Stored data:

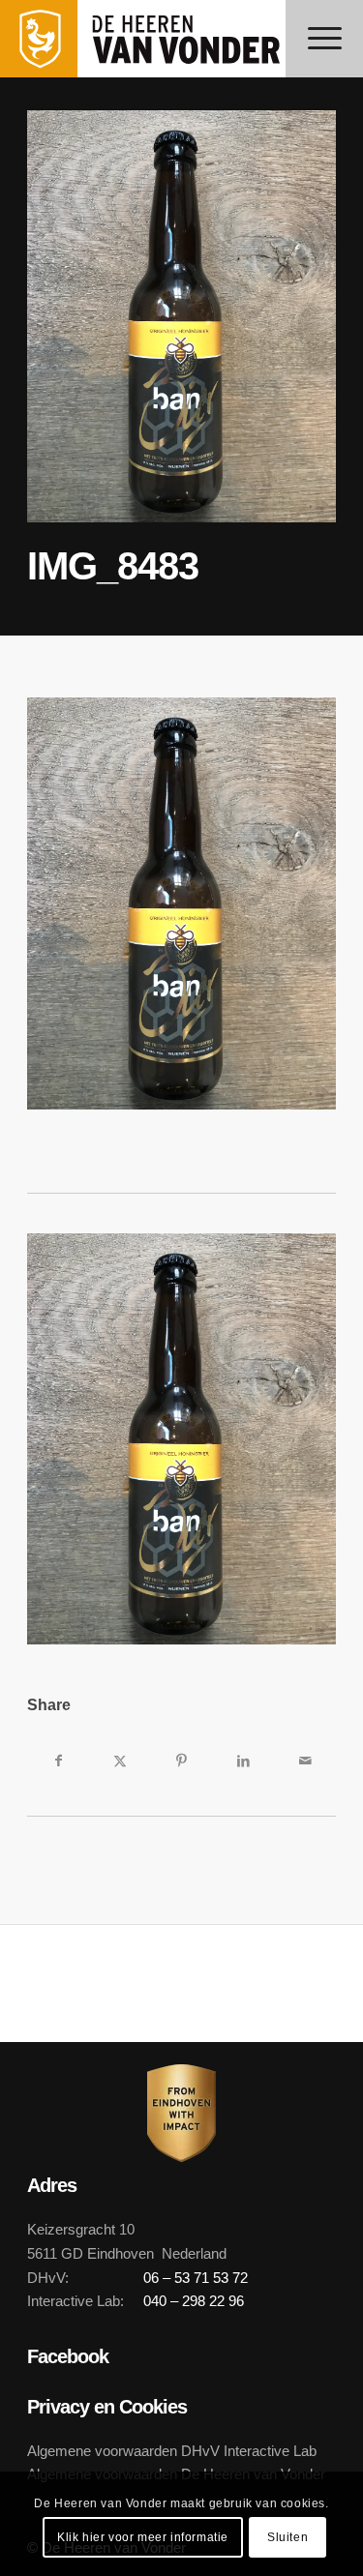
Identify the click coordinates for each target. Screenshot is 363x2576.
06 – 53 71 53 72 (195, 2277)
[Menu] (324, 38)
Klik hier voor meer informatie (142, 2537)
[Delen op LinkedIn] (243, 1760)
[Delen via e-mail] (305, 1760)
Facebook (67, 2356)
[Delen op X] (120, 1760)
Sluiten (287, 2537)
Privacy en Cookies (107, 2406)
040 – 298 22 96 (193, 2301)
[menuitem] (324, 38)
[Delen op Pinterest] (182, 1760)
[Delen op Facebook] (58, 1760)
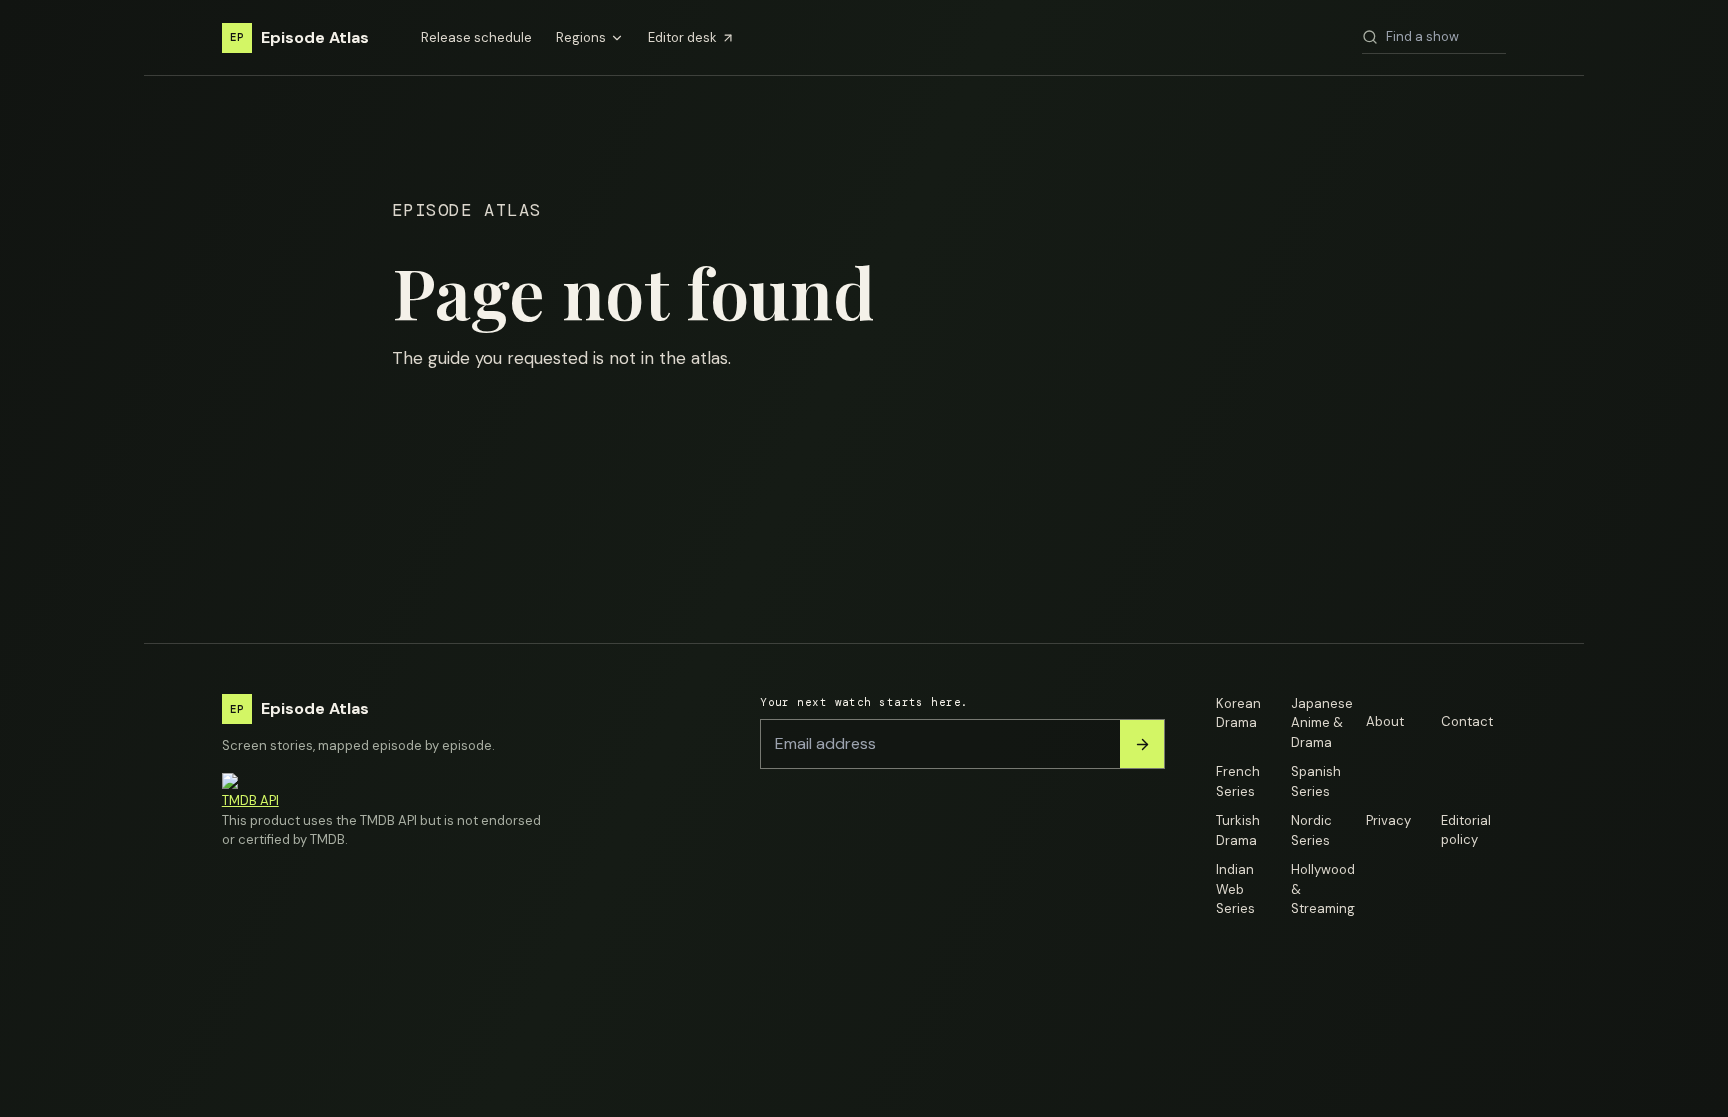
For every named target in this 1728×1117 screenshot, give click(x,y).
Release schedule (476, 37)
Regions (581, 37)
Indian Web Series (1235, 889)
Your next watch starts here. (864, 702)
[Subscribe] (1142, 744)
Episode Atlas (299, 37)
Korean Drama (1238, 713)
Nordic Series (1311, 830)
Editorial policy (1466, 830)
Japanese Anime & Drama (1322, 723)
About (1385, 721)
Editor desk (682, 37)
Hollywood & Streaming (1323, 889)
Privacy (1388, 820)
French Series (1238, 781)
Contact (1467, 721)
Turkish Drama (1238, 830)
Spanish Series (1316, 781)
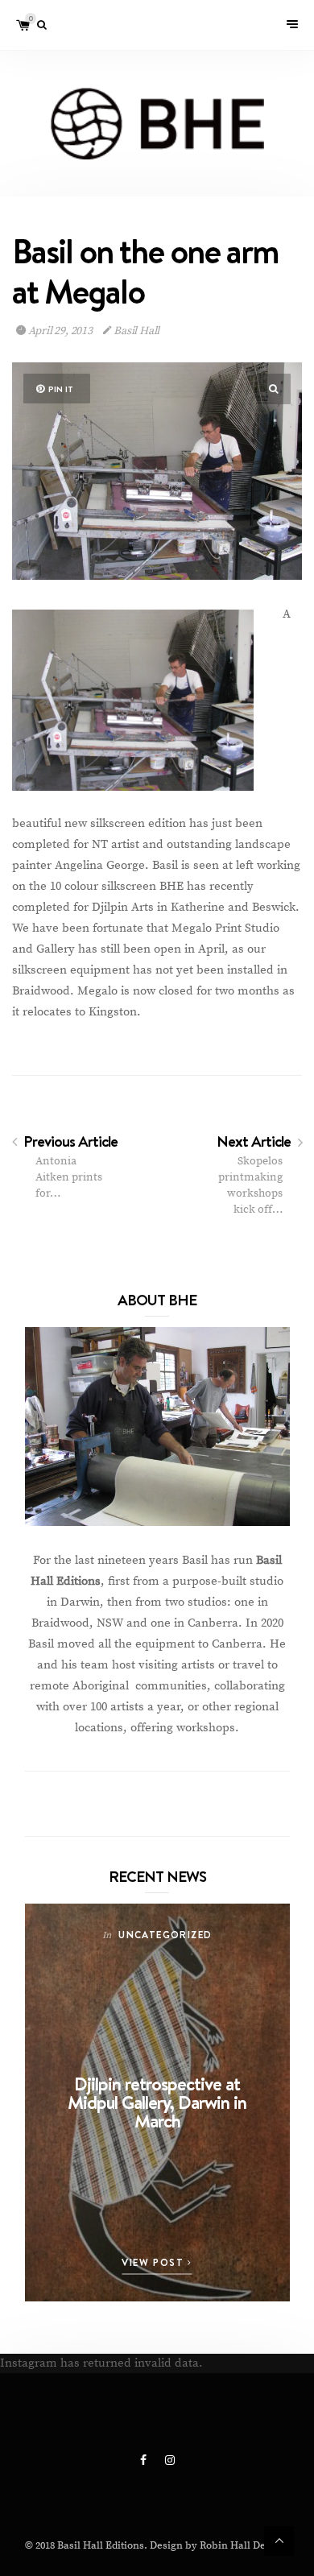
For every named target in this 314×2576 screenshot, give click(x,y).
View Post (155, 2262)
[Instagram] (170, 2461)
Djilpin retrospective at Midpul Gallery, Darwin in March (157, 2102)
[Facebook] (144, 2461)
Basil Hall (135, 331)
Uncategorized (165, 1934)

## REQUIRED WORK:
Reproduce exactly the lines above that run from the one with "Sluiten (287, 2537)" to the one with "Japanese Anime & Drama (1322, 723)", both included, leaving pictures out.

## TASK OUTPUT:
Sluiten (287, 2537)
Privacy en Cookies (107, 2406)
040 – 298 22 96 (193, 2301)
[menuitem] (324, 38)
[Delen op Pinterest] (182, 1760)
[Delen op Facebook] (58, 1760)
For every named target in this 1728×1117 screenshot, give click(x,y).
Release schedule (476, 37)
Regions (581, 37)
Indian Web Series (1235, 889)
Your next watch starts here. (864, 702)
[Subscribe] (1142, 744)
Episode Atlas (299, 37)
Korean Drama (1238, 713)
Nordic Series (1311, 830)
Editorial policy (1466, 830)
Japanese Anime & Drama (1322, 723)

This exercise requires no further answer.